# [Brief]
Any picture in the range stays out of the copy; retype exactly the lines from the one with "This screenshot has" to the end of the listing.

# [Available data]
BEGIN

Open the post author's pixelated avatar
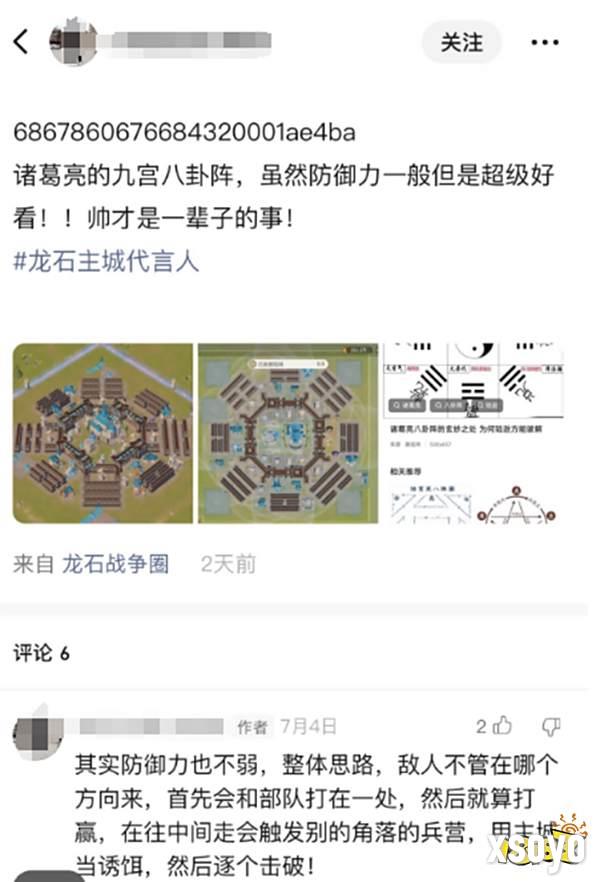The height and width of the screenshot is (882, 600). [73, 41]
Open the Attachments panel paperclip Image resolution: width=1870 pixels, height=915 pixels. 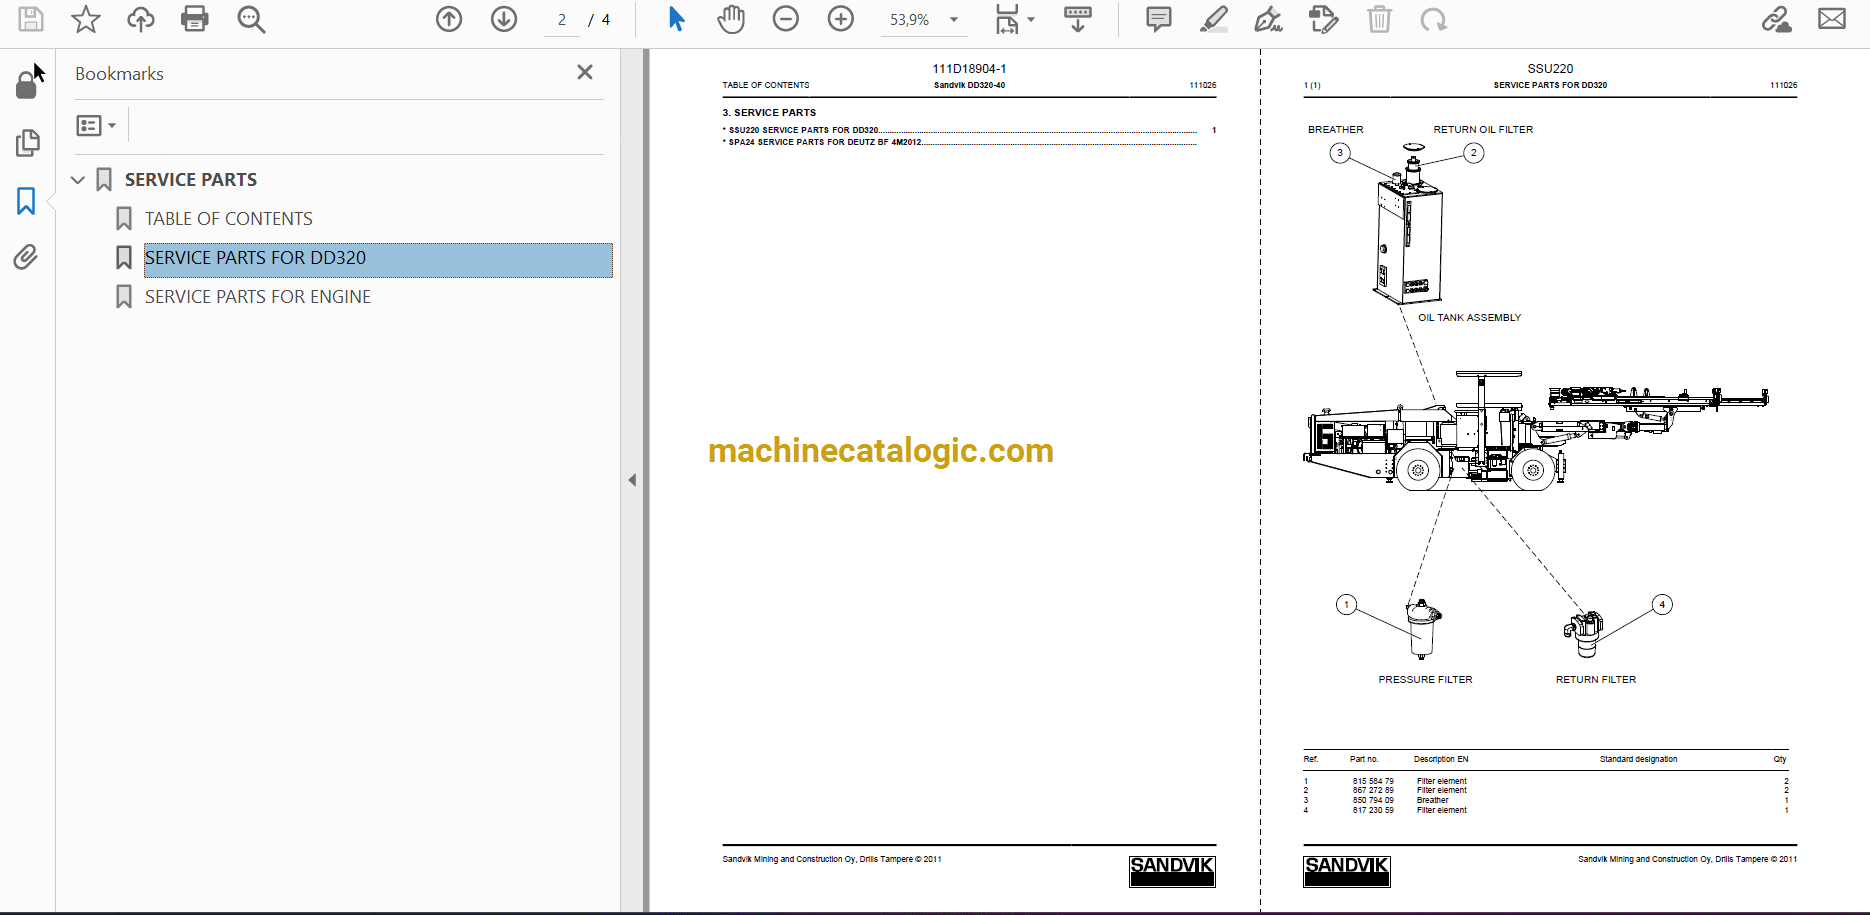click(26, 257)
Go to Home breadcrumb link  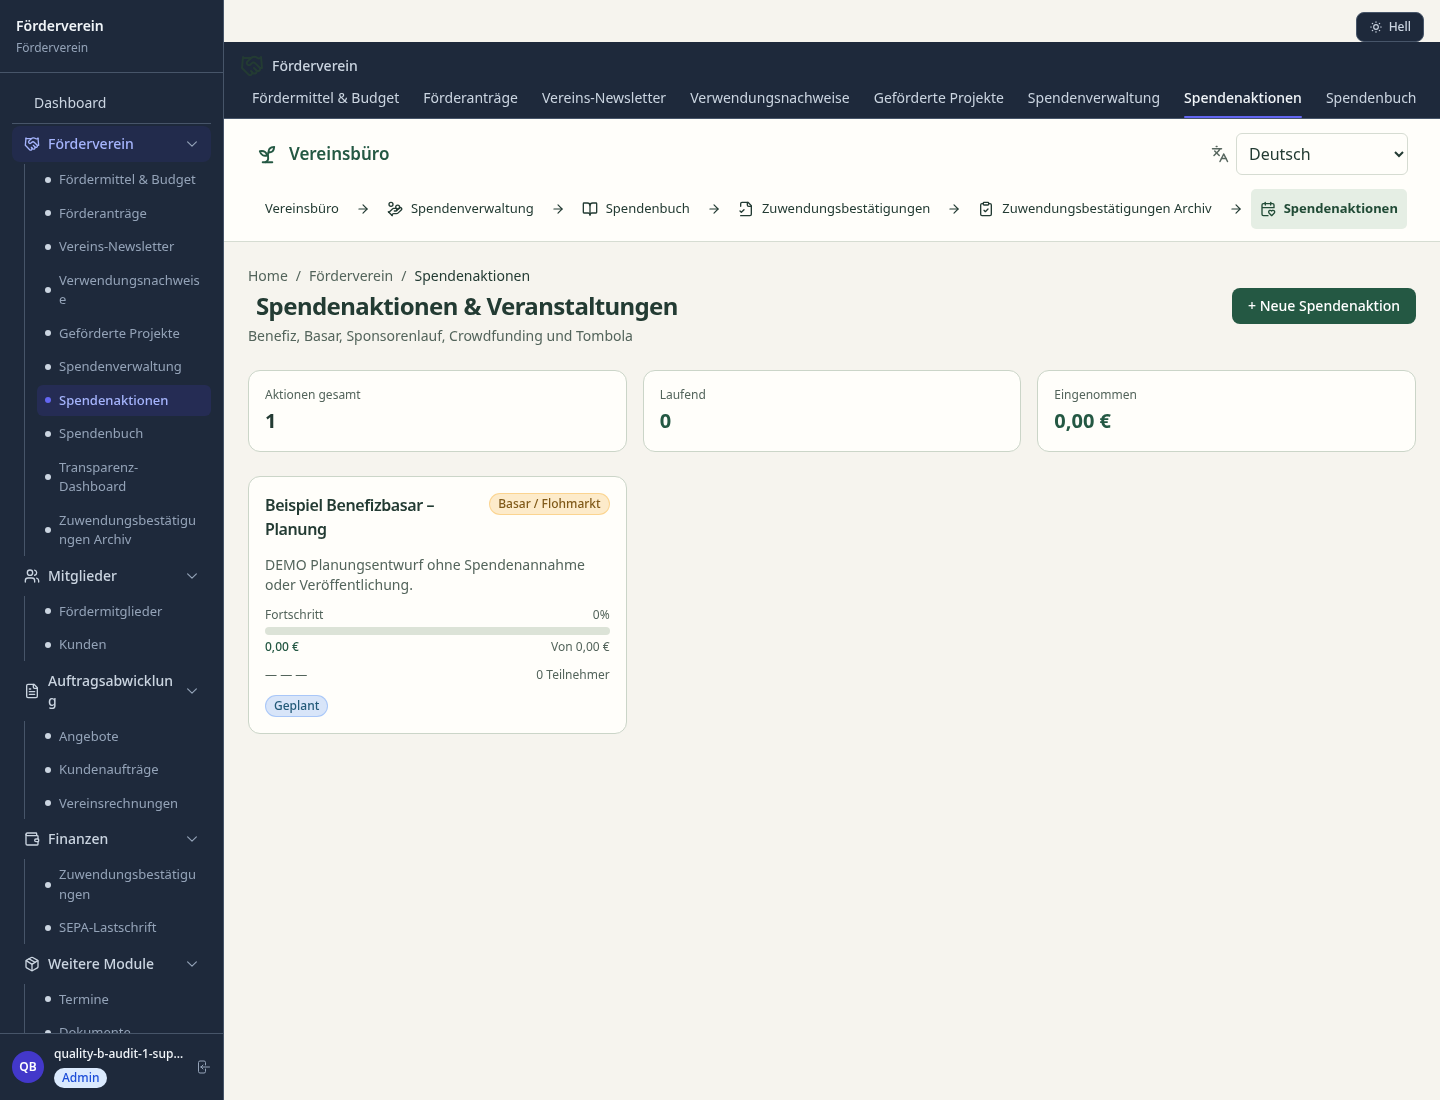268,276
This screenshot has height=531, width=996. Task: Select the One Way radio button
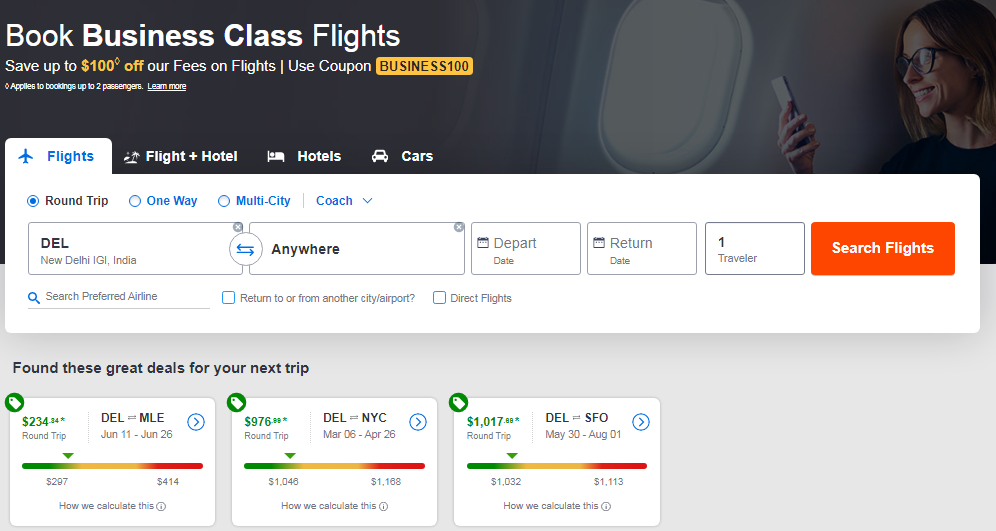pos(135,201)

END

# [Result for this exercise]
This screenshot has height=531, width=996. Task: Select the One Way radio button
pos(135,201)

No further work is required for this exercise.